Re: [SLE] AMD running too hot
Hello Sinan Im' getting nowhere.. checked hardware, recompiled kernel, nothing... windows still runs 10° cooler :-( about that thermaltake, it produces a reasonable amount of noise (38 dba I think). For me the noise level was very important (that's why I didn't by the FOP), because my system is in the living room... But even than, it's acceptable. Good luck with your system... If I ever find the answer, I'll post it to the list. Guy
Hello Guy, I'm not sure weather you should try this or not, but sometimes the processor might need more power than the default supplied. You either need to get a better power supply or increase the CPU core voltage. I never tried increasing the voltage to my CPU, but have tried decreasing it and worked fine under heavy use. Whats the specifications for your power supply? Is it a 250, 300, 400 power supply? Who is the manufacturer? Is it approved by AMD? What's the current ratings for 3.3, +12, +5 volt outputs? Remember that increasing the core voltage to you CPU would increase the produced heat. Though, I don't think its the temperature that is causing your problem. Try e-mailing AMD and asking them if increasing the voltage to you cpu wouldn't in any way void your warranty since you would be running you CPU out of spec and that is not recommended. I read in a thread that some guy was running an AMD 1.2GHz on a 250watt power supply, and his computer would crash under heavy use. That was until he got a 350watt PSU and his problems were solved. Good Luck Sinan Sinanian __________________________________________________ Do You Yahoo!? Make international calls for as low as $.04/minute with Yahoo! Messenger http://phonecard.yahoo.com/
At 09:25 16/08/01 -0700 you scribbled:
Hello Guy,
<snip>
Remember that increasing the core voltage to you CPU would increase the produced heat. Though, I don't think its the temperature that is causing your problem. Try e-mailing AMD and asking them if increasing the voltage to you cpu wouldn't in any way void your warranty since you would be running you CPU out of spec and that is not recommended.

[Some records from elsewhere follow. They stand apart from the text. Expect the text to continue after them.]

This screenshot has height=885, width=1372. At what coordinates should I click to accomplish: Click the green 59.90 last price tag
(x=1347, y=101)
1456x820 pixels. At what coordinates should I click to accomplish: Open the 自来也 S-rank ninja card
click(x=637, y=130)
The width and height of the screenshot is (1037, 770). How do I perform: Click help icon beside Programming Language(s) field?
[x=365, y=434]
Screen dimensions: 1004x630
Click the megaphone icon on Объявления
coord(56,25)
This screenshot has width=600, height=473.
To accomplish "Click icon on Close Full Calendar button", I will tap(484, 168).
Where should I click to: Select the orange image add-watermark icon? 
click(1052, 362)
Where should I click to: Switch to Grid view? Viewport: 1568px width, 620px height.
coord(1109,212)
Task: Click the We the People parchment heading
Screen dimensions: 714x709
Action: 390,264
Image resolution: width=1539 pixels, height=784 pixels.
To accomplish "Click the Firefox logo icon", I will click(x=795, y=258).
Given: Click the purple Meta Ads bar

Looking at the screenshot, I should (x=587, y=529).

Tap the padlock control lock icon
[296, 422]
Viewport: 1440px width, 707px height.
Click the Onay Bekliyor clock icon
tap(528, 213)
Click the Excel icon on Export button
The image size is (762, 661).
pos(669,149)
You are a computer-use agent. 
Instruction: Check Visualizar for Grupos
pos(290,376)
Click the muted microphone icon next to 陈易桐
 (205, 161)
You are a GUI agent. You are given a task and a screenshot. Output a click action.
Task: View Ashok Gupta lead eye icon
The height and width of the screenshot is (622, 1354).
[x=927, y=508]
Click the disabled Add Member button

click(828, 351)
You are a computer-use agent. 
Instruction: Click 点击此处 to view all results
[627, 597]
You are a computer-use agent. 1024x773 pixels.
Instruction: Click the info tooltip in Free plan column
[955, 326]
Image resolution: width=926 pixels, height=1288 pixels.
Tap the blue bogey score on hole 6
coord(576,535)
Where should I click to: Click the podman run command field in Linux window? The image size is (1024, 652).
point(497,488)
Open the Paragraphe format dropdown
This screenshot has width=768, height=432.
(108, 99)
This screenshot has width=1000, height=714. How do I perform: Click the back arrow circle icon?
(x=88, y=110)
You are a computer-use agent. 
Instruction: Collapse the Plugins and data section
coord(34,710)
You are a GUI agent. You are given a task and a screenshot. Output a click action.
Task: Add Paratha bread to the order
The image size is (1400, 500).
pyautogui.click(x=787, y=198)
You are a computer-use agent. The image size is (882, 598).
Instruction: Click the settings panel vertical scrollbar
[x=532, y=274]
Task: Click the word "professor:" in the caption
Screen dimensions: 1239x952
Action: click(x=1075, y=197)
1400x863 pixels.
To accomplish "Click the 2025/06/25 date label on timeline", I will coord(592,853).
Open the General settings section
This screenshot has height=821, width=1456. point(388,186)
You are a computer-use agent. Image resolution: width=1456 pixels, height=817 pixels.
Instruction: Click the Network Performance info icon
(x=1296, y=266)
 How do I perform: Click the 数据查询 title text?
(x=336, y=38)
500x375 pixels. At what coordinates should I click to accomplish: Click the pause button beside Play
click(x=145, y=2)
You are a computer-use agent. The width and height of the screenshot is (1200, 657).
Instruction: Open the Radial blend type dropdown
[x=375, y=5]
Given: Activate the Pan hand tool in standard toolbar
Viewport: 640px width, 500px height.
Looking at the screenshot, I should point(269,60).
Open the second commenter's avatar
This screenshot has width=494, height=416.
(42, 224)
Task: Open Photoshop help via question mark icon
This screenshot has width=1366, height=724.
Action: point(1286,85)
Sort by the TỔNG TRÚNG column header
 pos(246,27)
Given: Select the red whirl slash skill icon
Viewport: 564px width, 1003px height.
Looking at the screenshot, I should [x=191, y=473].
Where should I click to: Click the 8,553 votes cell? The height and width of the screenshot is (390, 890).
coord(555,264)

Increasing the core voltage does not increase the amount of heat produced it should reduce it, more volts = less amps = less current = less heat If I over clock my AMD 800 i find that increasing the core voltage increases the stability of the cpu
I read in a thread that some guy was running an AMD 1.2GHz on a 250watt power supply, and his computer would crash under heavy use. That was until he got a 350watt PSU and his problems were solved.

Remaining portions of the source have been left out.